─── LISTED ENTRIES ───

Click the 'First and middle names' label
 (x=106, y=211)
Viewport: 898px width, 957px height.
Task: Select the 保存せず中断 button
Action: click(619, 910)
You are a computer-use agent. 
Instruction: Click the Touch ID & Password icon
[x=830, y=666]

───
─── LISTED ENTRIES ───

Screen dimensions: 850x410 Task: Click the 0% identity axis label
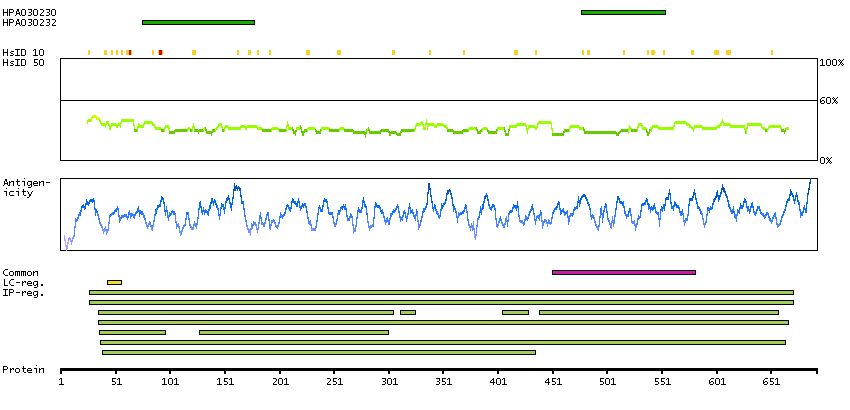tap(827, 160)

───
─── LISTED ENTRIES ───

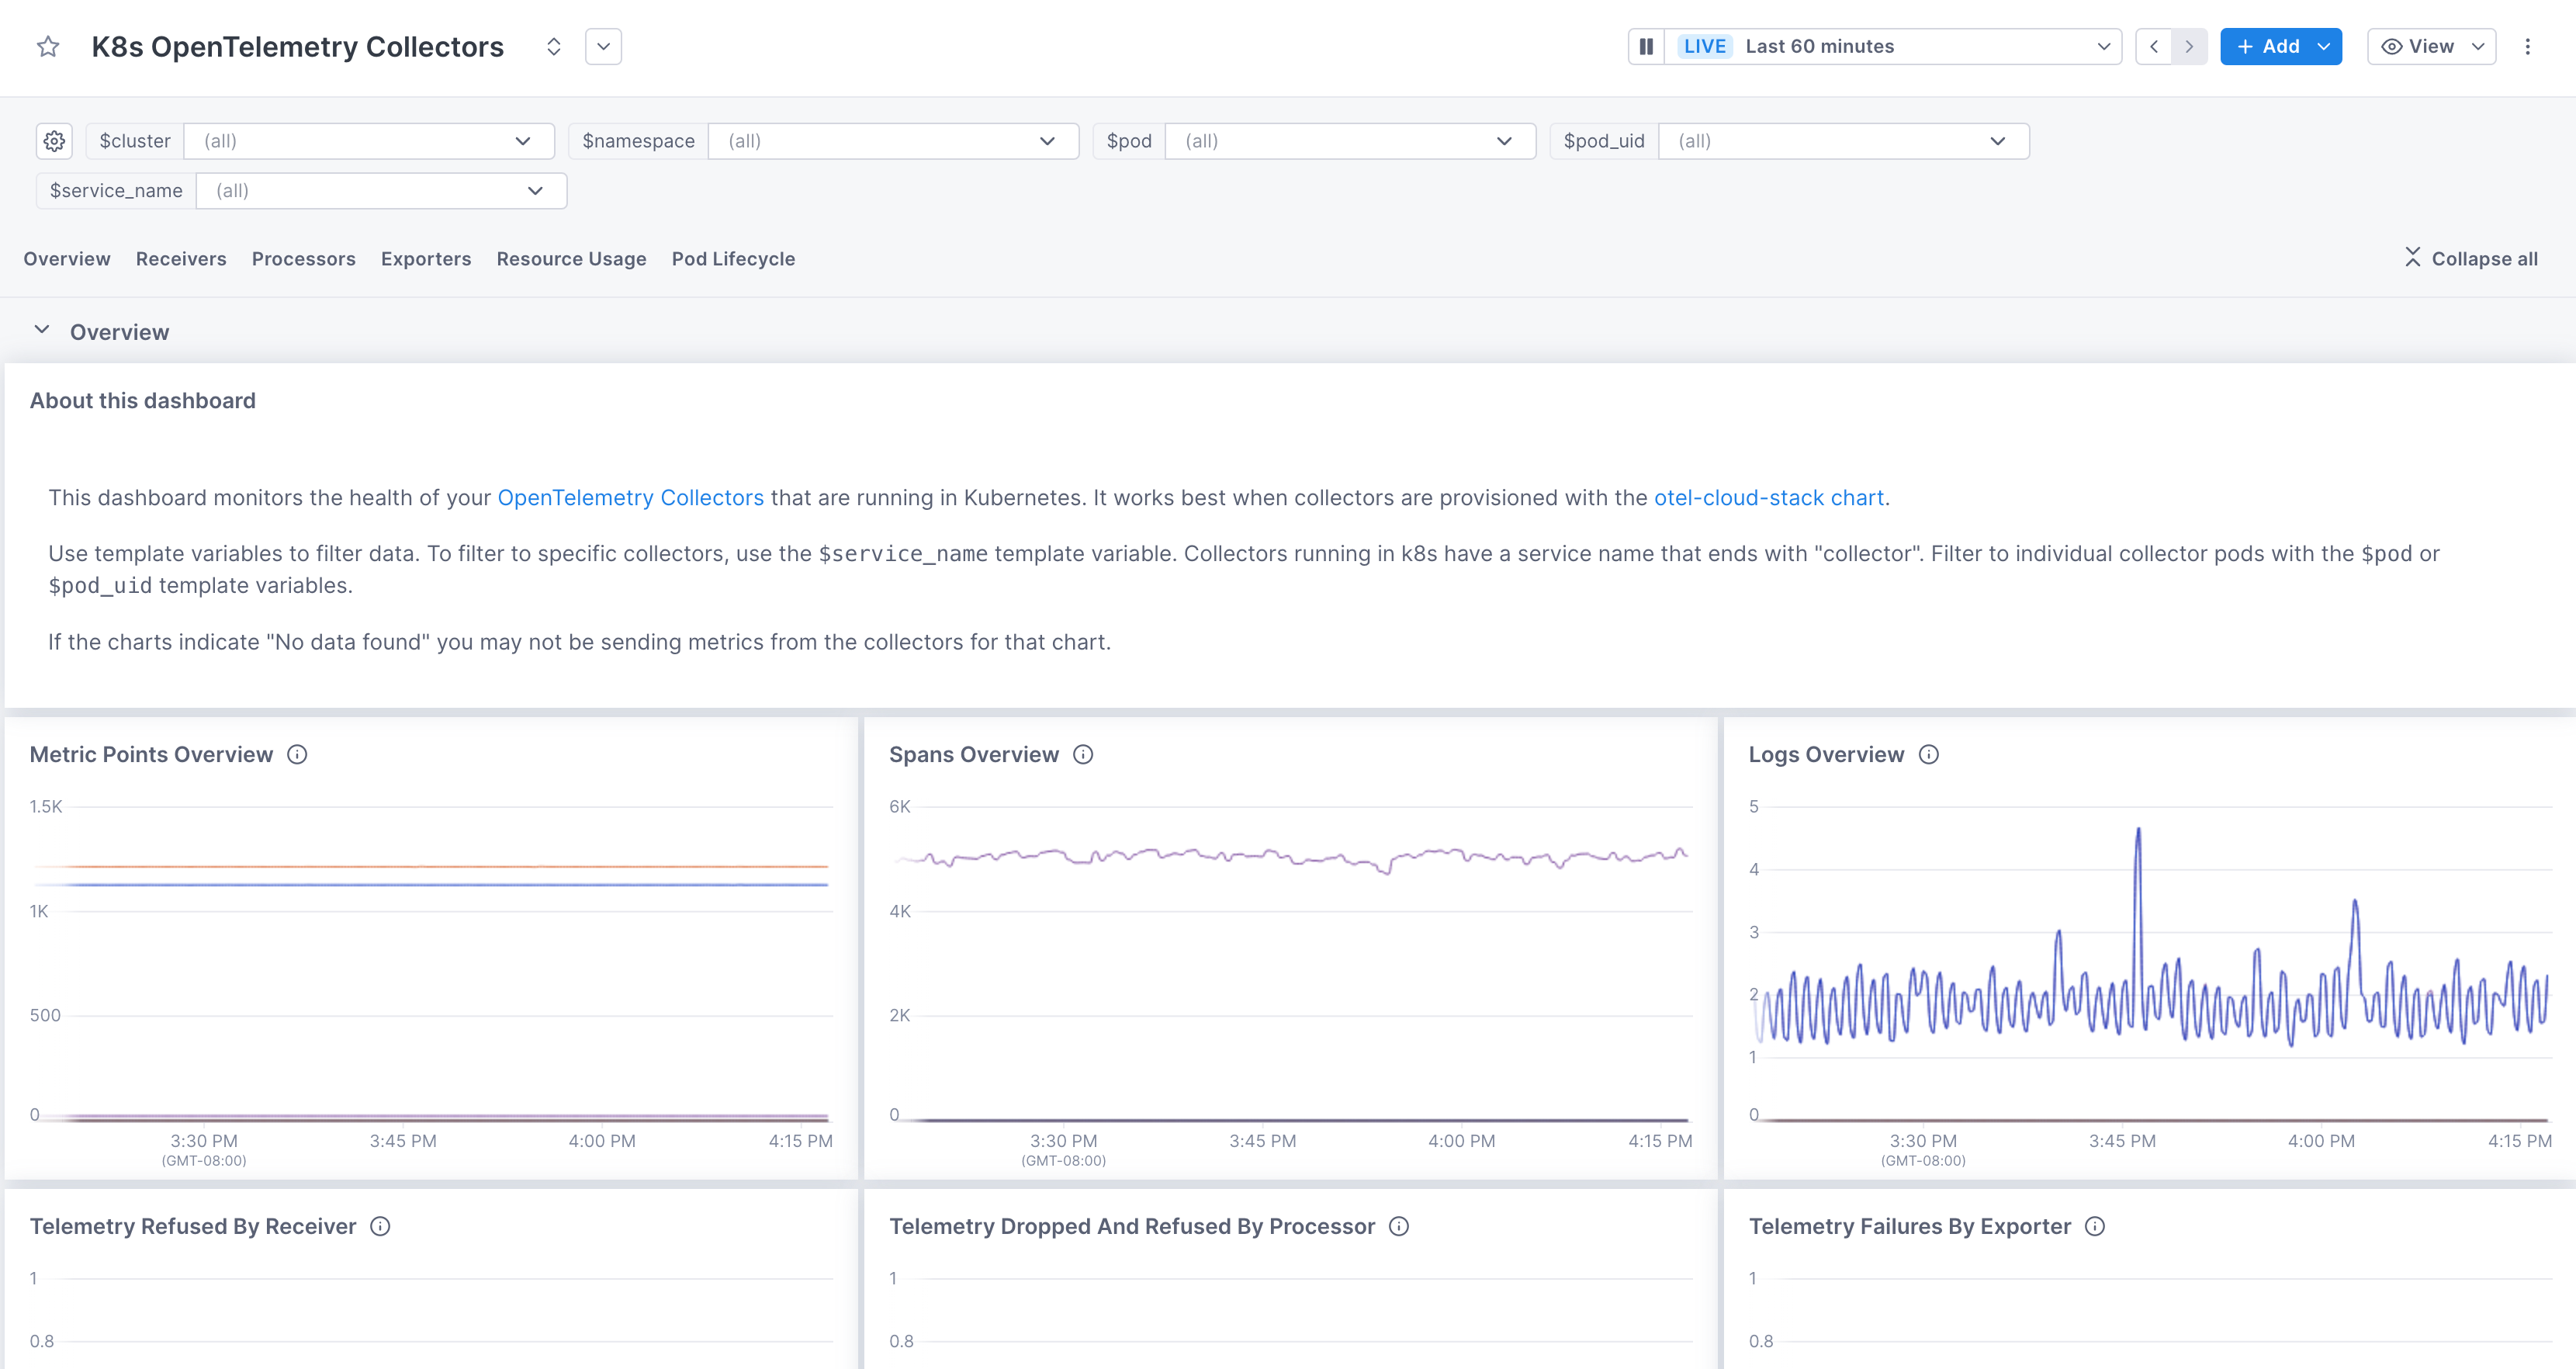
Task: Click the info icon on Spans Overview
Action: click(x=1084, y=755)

───

PROBLEM REQUIREMENTS: Rewrite the part of the listing that opens with the line containing "Click the 'First and middle names' label" and closes with the line containing "[x=830, y=666]", putting "Face ID & Passcode" in place of "Touch ID & Password" and leaving everything else unchanged. Return only those lines.

TASK SOLUTION:
Click the 'First and middle names' label
 (x=106, y=211)
Viewport: 898px width, 957px height.
Task: Select the 保存せず中断 button
Action: click(619, 910)
You are a computer-use agent. 
Instruction: Click the Face ID & Passcode icon
[x=830, y=666]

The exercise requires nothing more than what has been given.